On the corner of my street, people much better at gardening than I have the coolest little Zinia garden. Since I love macro photography more than almost any other aspect of photography I decided my Olympus E-M1 Mark II sporting Olympus’ superb 60mm macro lens, a most capable and compact pairing, had to accompany me on my walk one morning so I could photograph my neighbor’s unbelievably colorful flowers along with any honeybees patrolling the area.

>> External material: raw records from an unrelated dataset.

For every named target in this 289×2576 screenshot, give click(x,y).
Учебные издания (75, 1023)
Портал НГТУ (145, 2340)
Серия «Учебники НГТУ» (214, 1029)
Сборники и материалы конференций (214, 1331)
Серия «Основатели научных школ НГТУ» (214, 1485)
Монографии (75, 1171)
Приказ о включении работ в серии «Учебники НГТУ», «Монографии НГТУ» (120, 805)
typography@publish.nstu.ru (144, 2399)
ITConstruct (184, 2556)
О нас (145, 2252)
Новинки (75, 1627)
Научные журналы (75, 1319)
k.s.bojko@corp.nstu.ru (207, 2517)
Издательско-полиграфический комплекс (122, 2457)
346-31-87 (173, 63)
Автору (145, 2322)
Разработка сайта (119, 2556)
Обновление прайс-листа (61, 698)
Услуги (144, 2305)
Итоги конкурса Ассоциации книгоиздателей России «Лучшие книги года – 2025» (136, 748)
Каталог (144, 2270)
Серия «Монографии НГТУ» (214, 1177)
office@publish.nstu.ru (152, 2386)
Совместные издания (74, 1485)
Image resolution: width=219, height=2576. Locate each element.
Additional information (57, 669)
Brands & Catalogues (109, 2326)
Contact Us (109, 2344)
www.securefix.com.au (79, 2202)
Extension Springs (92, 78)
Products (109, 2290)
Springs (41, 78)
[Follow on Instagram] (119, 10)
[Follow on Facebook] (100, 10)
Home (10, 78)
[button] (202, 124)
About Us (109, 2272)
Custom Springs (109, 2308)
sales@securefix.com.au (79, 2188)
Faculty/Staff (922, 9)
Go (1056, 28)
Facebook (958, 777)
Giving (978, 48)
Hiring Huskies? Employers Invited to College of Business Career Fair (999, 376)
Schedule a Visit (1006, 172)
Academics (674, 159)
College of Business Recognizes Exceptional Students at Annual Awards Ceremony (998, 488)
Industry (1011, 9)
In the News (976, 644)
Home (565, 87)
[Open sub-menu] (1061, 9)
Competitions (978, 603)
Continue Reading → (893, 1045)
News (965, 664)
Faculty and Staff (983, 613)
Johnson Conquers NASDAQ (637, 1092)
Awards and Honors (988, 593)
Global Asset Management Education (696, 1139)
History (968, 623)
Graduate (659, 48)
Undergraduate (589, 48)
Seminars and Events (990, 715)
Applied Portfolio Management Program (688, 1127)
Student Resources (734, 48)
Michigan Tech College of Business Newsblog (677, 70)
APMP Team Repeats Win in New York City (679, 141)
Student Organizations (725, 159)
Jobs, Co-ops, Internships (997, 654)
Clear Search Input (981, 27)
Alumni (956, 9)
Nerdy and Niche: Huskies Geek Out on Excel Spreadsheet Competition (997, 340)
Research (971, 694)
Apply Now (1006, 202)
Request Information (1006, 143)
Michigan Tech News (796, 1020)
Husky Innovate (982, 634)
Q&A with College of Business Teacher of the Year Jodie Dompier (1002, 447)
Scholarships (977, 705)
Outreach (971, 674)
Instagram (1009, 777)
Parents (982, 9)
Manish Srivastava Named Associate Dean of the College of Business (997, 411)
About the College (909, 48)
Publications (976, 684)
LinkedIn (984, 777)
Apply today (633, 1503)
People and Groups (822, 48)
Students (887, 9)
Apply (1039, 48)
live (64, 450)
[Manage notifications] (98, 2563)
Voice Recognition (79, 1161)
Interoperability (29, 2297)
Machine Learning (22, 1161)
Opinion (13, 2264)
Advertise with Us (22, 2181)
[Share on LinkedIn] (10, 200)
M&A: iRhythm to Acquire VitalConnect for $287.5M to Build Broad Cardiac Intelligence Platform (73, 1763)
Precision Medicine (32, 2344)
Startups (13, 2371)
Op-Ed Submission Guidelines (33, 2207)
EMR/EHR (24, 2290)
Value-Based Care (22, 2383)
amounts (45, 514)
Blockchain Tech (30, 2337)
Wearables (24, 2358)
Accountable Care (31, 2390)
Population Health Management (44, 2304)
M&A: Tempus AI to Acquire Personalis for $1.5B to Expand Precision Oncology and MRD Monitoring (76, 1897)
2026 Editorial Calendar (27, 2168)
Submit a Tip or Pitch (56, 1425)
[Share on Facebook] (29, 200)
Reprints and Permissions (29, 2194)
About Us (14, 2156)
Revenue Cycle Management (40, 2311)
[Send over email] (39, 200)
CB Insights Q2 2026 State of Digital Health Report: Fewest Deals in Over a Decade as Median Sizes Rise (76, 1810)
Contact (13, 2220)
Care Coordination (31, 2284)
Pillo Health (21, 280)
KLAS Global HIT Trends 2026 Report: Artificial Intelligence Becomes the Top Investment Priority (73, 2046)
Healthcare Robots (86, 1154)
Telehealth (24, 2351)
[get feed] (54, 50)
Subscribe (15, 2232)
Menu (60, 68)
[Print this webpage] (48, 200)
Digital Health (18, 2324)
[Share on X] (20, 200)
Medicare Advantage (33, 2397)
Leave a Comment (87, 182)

My E-M1 Mark II is superbly designed for this type of shooting. The 60 macro features infinity to 1:1 reproduction ratio shooting at apertures from f2.8 through f16 for great landscapes all the way to magnificent closeup images. The camera body offers up blazingly fast auto focus covering most of my image field. Most importantly, Olympus’ Pro Capture really calms anxieties raised when attempting BIF images. No, not, birds in flight; bees in flight. Without Pro Capture, about the best way to captures bee comings and goings is spray and pray mass image generation. 5, 8, 10 or 20 frames per second increases your chances but drastically increases memory consumption. Pro Capture’s ingenious design continuously shoots at 15 frames per second when partially depressing the shutter release. It doesn’t record any of these images until you completely depress at which point it records not only that image but the 14 images occurring within the 1 second before you took the picture. Within that 15 shot sequence you nearly always get perfect shot.
Shooting flower blossoms often just comes down to patience. I long believed universal powers that be see you out shooting flower photos. Raising your camera to your eye sends signals through the ether to those controlling wind, letting them know they should loose large numbers of moving air molecules in your direction. You could be in stagnant air for weeks. Just take our your camera to shoot flowers and, “Woosh!” Winds push your flowers out of focus. This shooting session proved no exception. Just make sure, as did I, you’re prepared with high enough shutter speeds and you’ll be OK. Don’t be afraid to get close. When you think you’re close enough, get in a little closer.